On March 27 2014, the British Museum will open the Sir Paul and Lady Jill Ruddock Gallery to display the Anglo-Saxon treasures of the Sutton Hoo ship burial along with other extraordinary artefacts from across Europe in the period AD 300-1100.
This is the first redisplay for almost 30 years of some of the museum's key holdings – the masked Sutton Hoo helmet, dating to the early 600s, is one of its most recognisable artefacts – and the opening marks 75 years since the Sutton Hoo discoveries, which still constitute the richest intact ship burial yet uncovered.
But Room 41 will do much more than provide a showcase for Sutton Hoo. By taking a broader look at Europe at a fascinating point in history, it will tell the story of the crumbling Roman Empire and the birth of the mighty Byzantine Empire, as well as the appearance and gradual dominance of Christianity and Islam. Using artefacts from across Europe, the displays will cover territory from the Atlantic to the Black Sea, from North Africa to Scandinavia, and cultures from British and Irish Celts to Germanic migrants, from Anglo-Saxons to raiding Vikings.

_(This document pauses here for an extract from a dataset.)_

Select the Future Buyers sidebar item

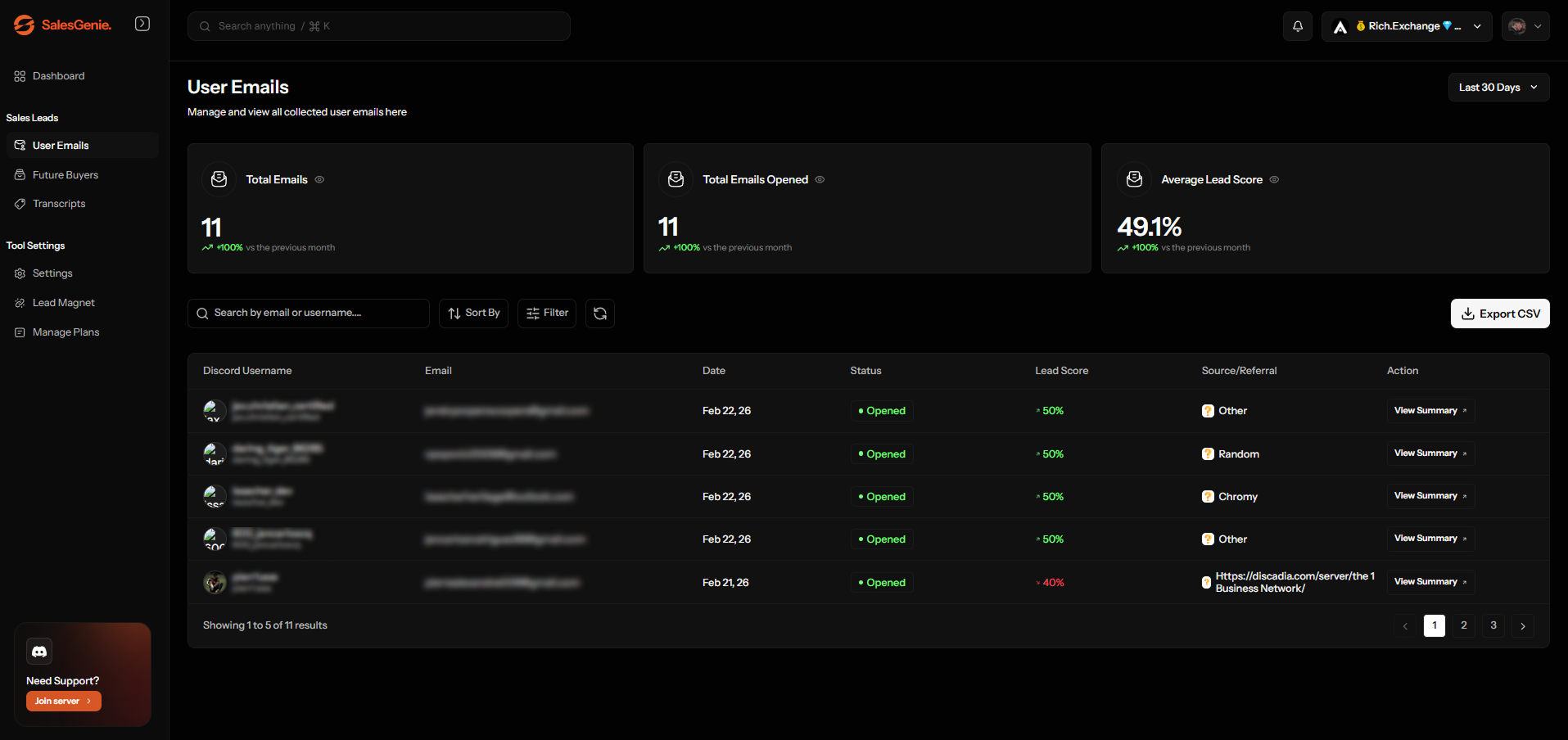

Not everyone visits museums for a history lesson, no matter how well delivered, and this gallery promises also to satisfy those who only come to gawp: in addition to the Sutton Hoo treasures, key artefacts on display will include the intricate Lycurgus Cup, a late Roman glass vessel designed to change colour in different lights, and the Kells Crozier, an ancient yew staff that has been progressively decorated and redecorated from the ninth century onwards. Many objects – from mosaics to a Viking ornament – have never been displayed before; some have only just been rediscovered.
The gallery opening coincides with the Vikings: life and legend exhibition, the debut blockbuster show for the new Sainsbury Exhibitions Gallery.